Material shown
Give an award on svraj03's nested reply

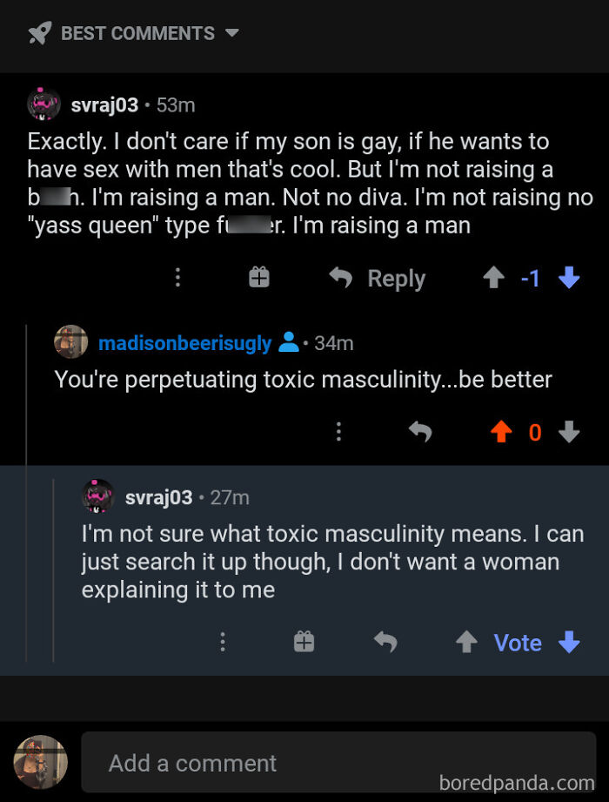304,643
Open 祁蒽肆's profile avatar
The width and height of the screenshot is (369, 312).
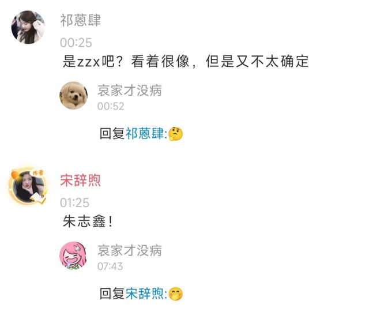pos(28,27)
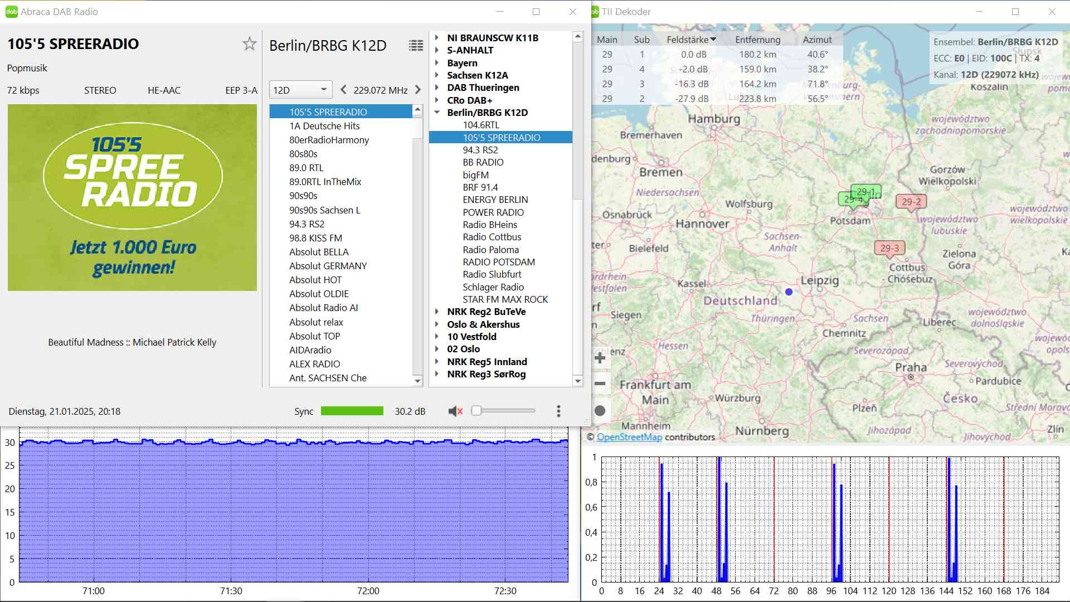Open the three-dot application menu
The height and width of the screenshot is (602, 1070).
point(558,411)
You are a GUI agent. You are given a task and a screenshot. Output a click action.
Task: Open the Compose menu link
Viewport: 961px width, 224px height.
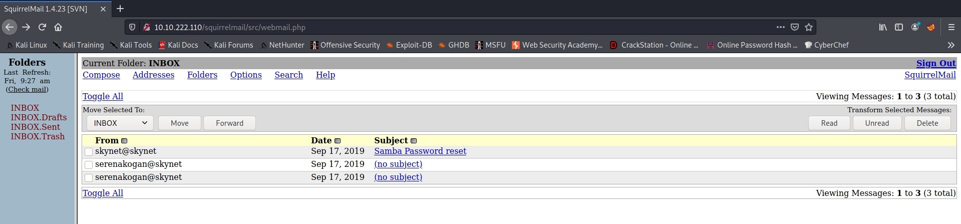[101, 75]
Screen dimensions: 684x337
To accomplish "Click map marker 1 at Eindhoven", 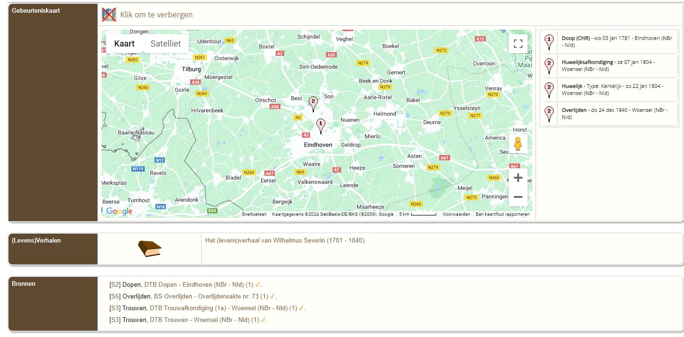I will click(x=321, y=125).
---
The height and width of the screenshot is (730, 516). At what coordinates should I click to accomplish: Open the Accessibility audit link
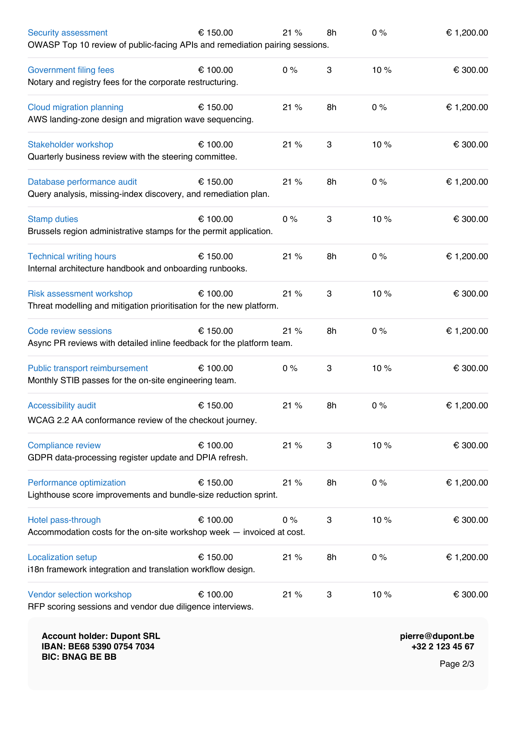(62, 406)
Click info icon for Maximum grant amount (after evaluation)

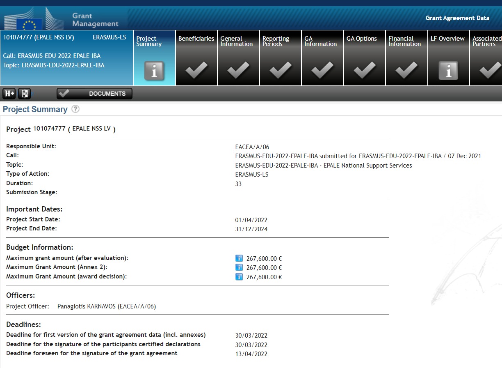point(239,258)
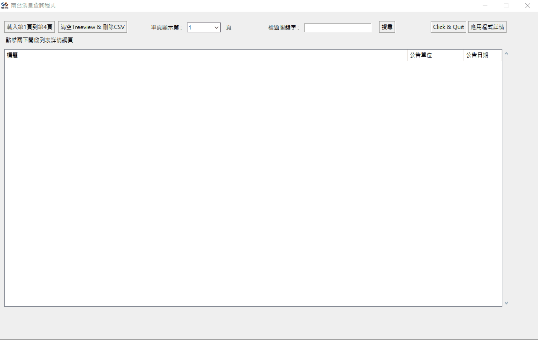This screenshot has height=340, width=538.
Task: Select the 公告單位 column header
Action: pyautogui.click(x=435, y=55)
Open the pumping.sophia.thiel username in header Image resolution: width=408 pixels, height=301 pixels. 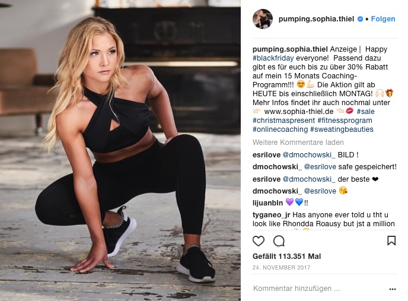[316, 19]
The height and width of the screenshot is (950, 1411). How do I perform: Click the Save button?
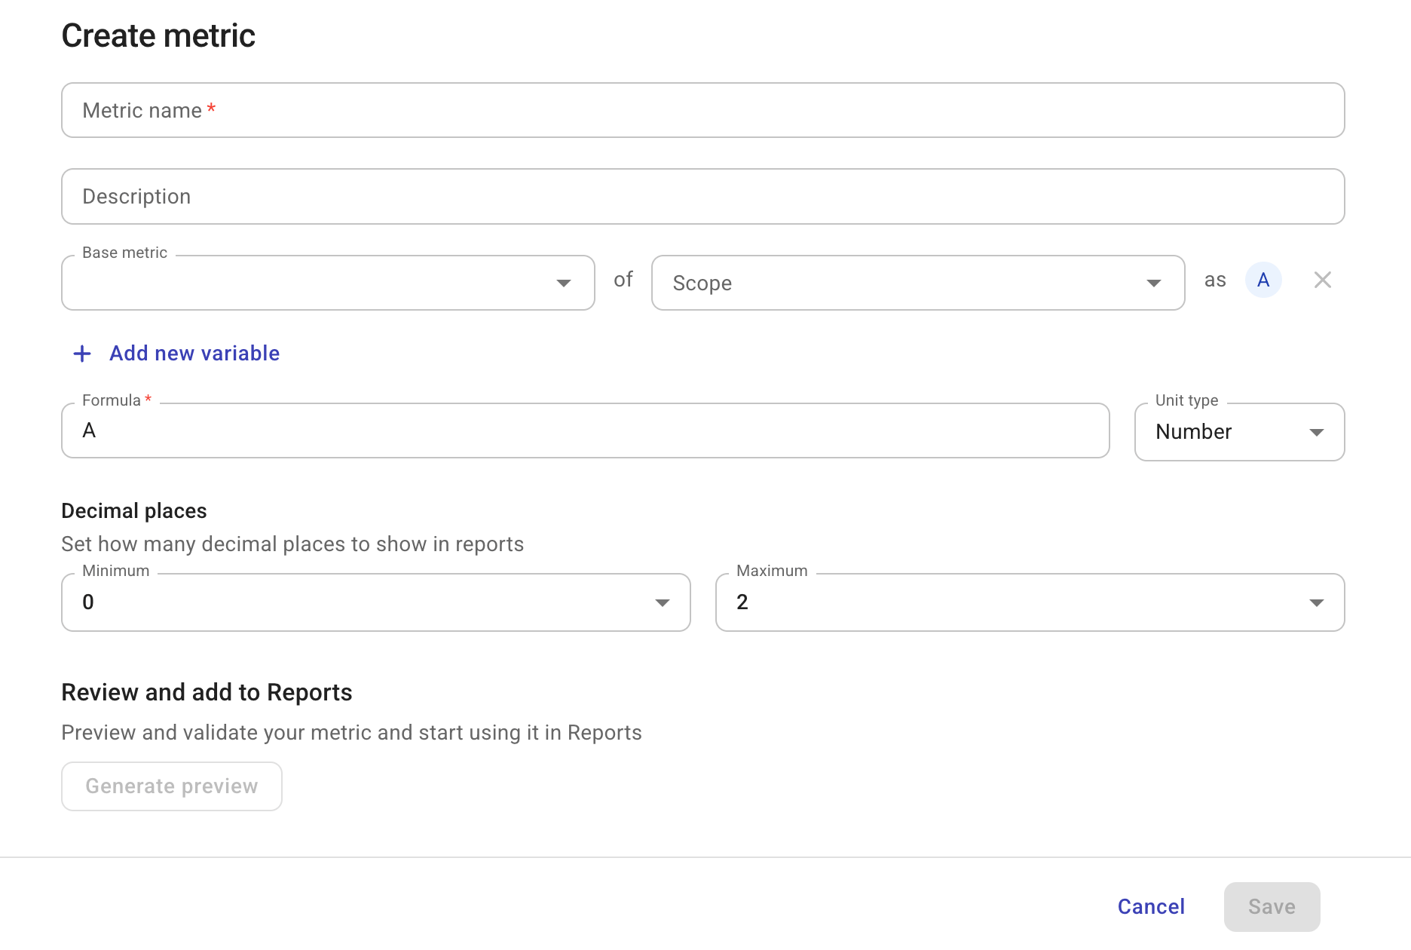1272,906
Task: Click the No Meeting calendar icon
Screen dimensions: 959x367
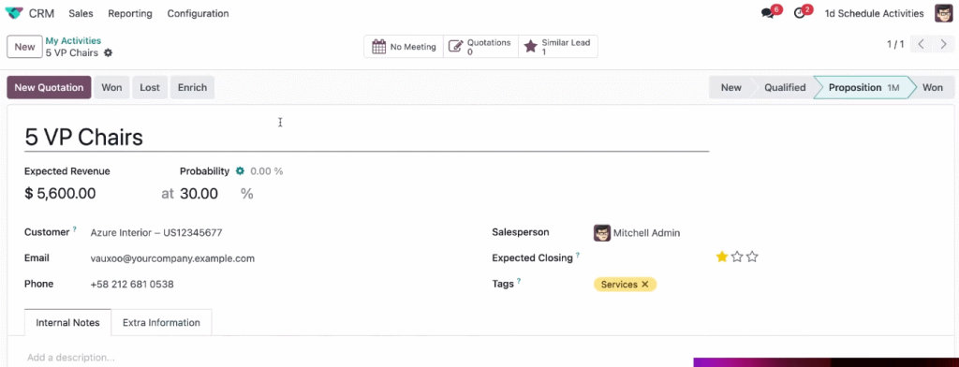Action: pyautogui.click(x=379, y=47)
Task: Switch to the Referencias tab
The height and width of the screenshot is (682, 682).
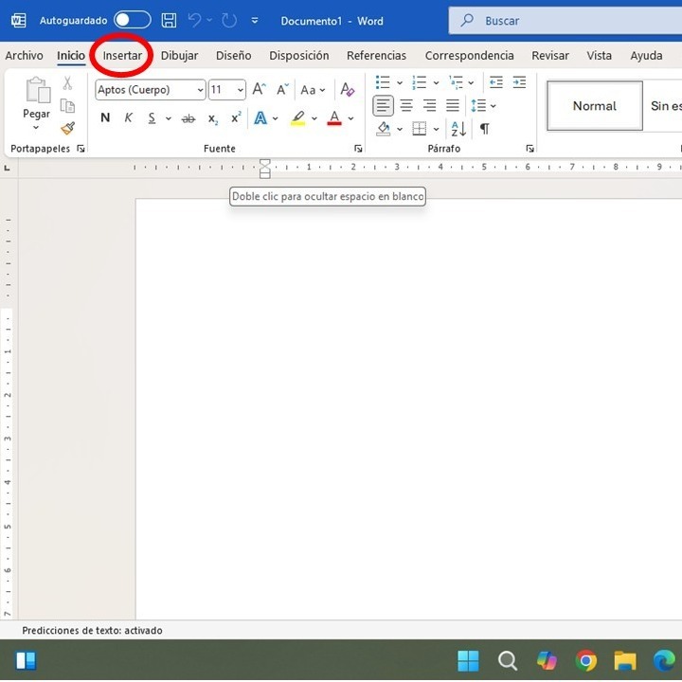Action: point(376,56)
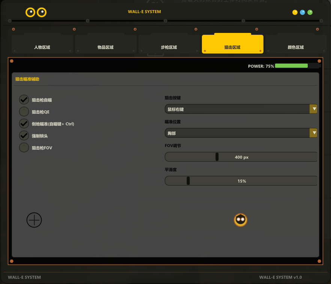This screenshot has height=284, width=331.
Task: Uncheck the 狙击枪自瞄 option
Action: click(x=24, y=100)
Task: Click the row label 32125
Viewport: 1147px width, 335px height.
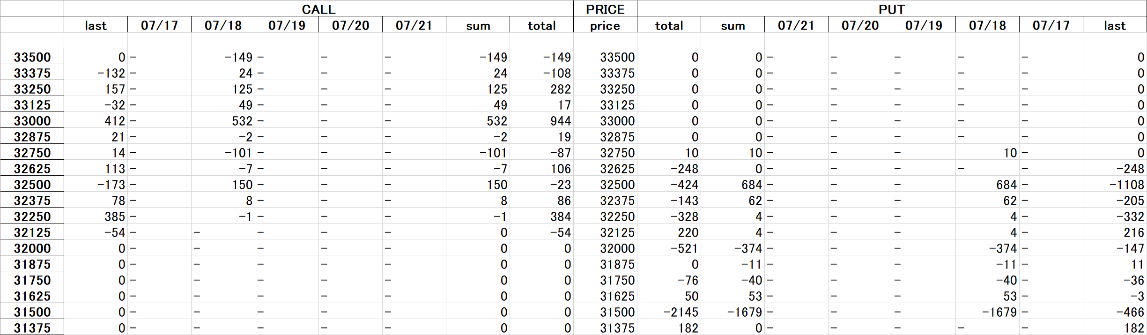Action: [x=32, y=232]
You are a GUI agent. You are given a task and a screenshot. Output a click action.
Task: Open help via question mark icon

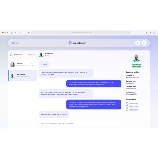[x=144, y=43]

What the task asks
Copy out, in full, each line of the material above that contains the string "Viewport".

Completed task
Viewport: 961px width, 224px height.
Viewport: 1147px width, 335px height.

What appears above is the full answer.